Top London Gardens

Be inspired by the colours, scents and symmetry of London’s best gardens – a showcase of nature’s glory – then take away fresh ideas to enhance your own landscape.

London offers countless private gardens to visit as well as the public gardens of Kew Gardens, Hampton Court and Ham House.


Kew Gardens

Kew Gardens contains the largest collection of plants in the world – around seven million specimens – with tropical and sub-tropical plants displayed in magnificent Victorian glasshouses.

Explore a contrast of formal gardens, terraces and lawns laid out around tall and mature trees. Whatever the season you’ll find a profusion of blooms.

Look out for delicate exotics as well as commonplace flowers and shrubs in gardens that feature the exuberant plantings and traditional borders of a mature English country garden. Stroll around wilder areas including the nuttery, woodland and meadows.

The original gardens were created for Augusta, Princess of Wales, around her home, Kew Palace. They were first laid out in 1759, then extended from 1840 onwards as a national botanic garden.

Famed landscape architect Capability Brown helped design the 121-hectare grounds, which now form a UNESCO World Heritage Site and an important botanical research and education institution.

Kew is located on the River Thames near Richmond, Surrey, about 10km southwest of London.

Highlights

Visit the Queen's Garden, a faithful copy of a 17th century garden with parterres, a sunken garden and pleached alleys. Then follow the 200m-long, 18m-high treetop walk to get a bird’s-eye view of more than 100 trees sourced from around the world, including English oak, Spanish fir, Italian maple and Chinese red birch. Discover what happens beneath the ground where trees grow from inside the rhizotron.

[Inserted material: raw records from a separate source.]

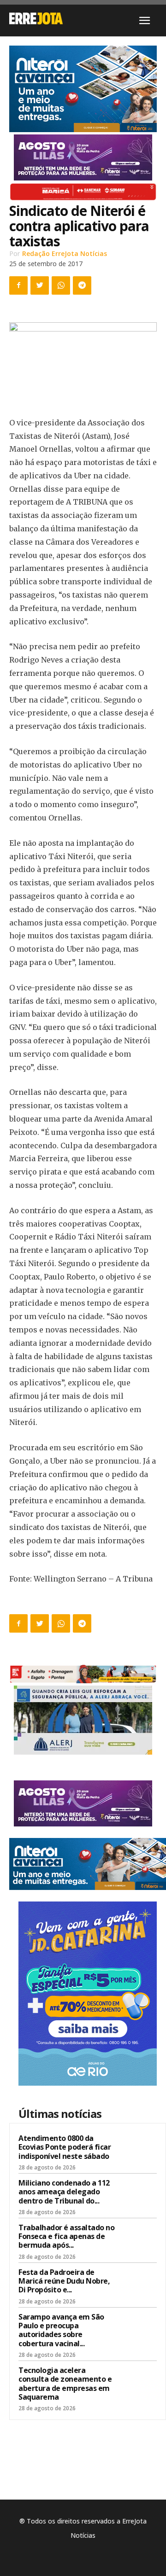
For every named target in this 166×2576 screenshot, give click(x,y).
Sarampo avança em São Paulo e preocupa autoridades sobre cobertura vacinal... (61, 2330)
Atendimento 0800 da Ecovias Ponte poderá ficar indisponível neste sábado (64, 2147)
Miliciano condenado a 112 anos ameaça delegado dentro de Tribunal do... (64, 2191)
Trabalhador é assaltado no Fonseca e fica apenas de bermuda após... (66, 2236)
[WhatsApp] (61, 285)
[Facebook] (18, 285)
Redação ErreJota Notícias (64, 253)
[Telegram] (82, 285)
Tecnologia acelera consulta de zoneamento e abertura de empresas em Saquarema (65, 2383)
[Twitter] (39, 285)
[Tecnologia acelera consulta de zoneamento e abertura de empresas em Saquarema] (139, 2382)
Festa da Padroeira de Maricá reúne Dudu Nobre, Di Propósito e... (64, 2281)
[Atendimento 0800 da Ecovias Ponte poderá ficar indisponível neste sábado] (139, 2150)
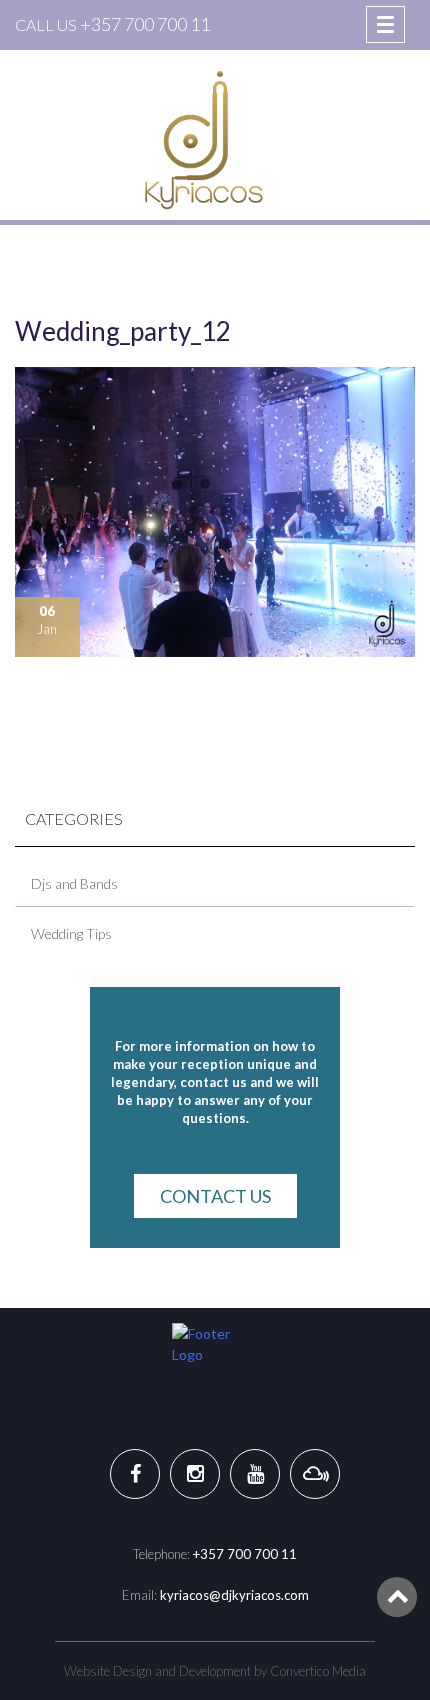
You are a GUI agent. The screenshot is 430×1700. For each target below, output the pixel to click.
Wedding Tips (71, 933)
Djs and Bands (74, 883)
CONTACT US (215, 1196)
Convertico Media (318, 1671)
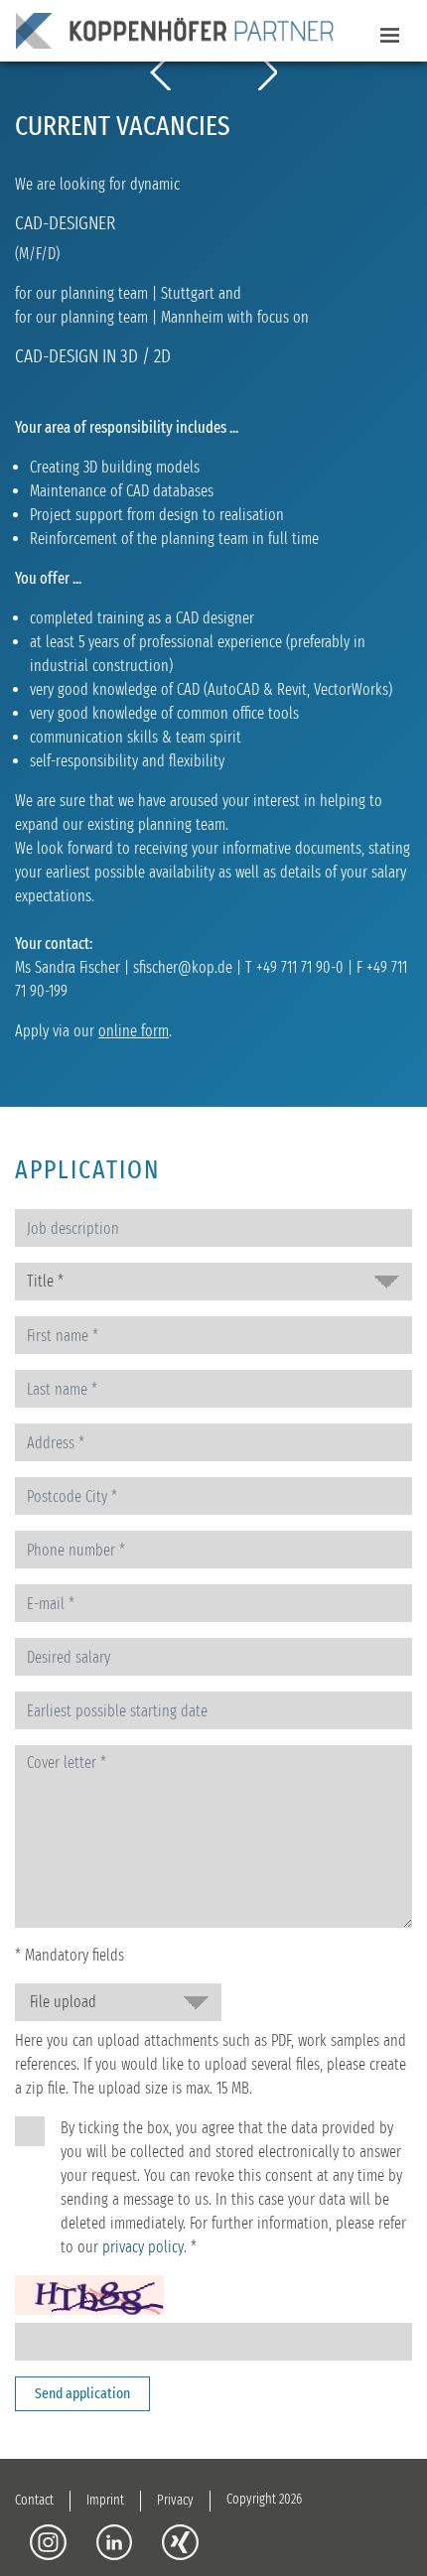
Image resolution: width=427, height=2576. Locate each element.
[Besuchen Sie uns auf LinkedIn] (114, 2541)
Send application (82, 2393)
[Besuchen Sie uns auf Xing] (180, 2541)
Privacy (175, 2500)
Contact (34, 2500)
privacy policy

Other sites within the garden worth visiting include: Kew Palace, a British royal palace built around 1631; the 50m-high Great Pagoda, erected in 1762; Chokushi-Mon, a replica of the Karamon (Chinese gate) of Nishi Hongan-ji in Kyoto, built in 1910 and surrounded by a traditional Japanese garden; and Queen Charlotte's Cottage.

Opening times

The garden is open all year round (except 24 and 25 December) from 9.30am to 6:30pm (7:30pm weekends) or dusk.

Getting there

Using the London Underground, take the District Line train (destination Richmond) to Kew Gardens station, a five-minute walk from the Gardens. Mainline trains from Waterloo stop at Kew Bridge station, just 10 minutes walk from the gardens.

Did you know?

Kew was the site of the first successful attempt in the 19th century to breed rubber trees for cultivation outside South America.


Hampton Court Palace Garden

Surrounding one of London's oldest royal palaces and alongside the bucolic Thames River lie 24ha of formal ornamental gardens, lakes and ponds that date back to the mid-16th century when the first Renaissance garden was created here for Henry Vlll.

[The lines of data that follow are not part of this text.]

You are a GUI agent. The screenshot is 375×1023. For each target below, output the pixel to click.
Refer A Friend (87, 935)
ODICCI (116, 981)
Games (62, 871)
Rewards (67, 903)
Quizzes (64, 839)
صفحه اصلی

The gardens were later converted to the Baroque style by subsequent monarchs. For fun, get lost in the celebrated maze, which was planted in 1714.

Early 21st century restoration allows you to wander through the parterres, sculpted turf, clipped yews and hollies and daffodil-lined paths of several unique gardens including William III's Privy Garden, the Great Fountain Gardens, Tudor and Elizabethan Knot Gardens and the Wilderness.

Opening times

Hampton Court Palace Garden is located 21km from central London. Open year-round, daily, from 7am until dusk (or no later than 9pm).


Ham House Garden

Savour the faithfully recreated atmosphere of this 17th century garden, which features lavender parterres flanked by hornbeam arbours; a terrace with clipped yew cones, hibiscus and pomegranate trees; the oldest free-standing orangery in Britain; and a maze-like wilderness.

Restoration of this great garden continues under the National Trust.

Opening times

Located between Richmond and Kingston, Ham House Garden is open daily from 11am to 6pm, Saturday to Wednesday.


London Parks

With a range of seasonal blooms, avenues of trees and waterfowl-friendly ponds and lakes, London’s parks offer a tranquil respite from the bustling city.

Meander past colourful flowerbeds in St James Park on Horse Guards Parade; explore the sunken Dutch garden and orangery in Kensington Gardens, which lies within Park Lane’s famous Hyde Park; and don’t miss the circular rose garden in lovely Regents Park.


Best time to visit London gardens

Anytime between April and September. London’s climate is generally mild with damp winters and moderate summers.

Summer averages 18°C (64°F) with a high of 30°C (86°F), while spring and autumn average 13°C (55°F) and winter averages 5°C (41°F).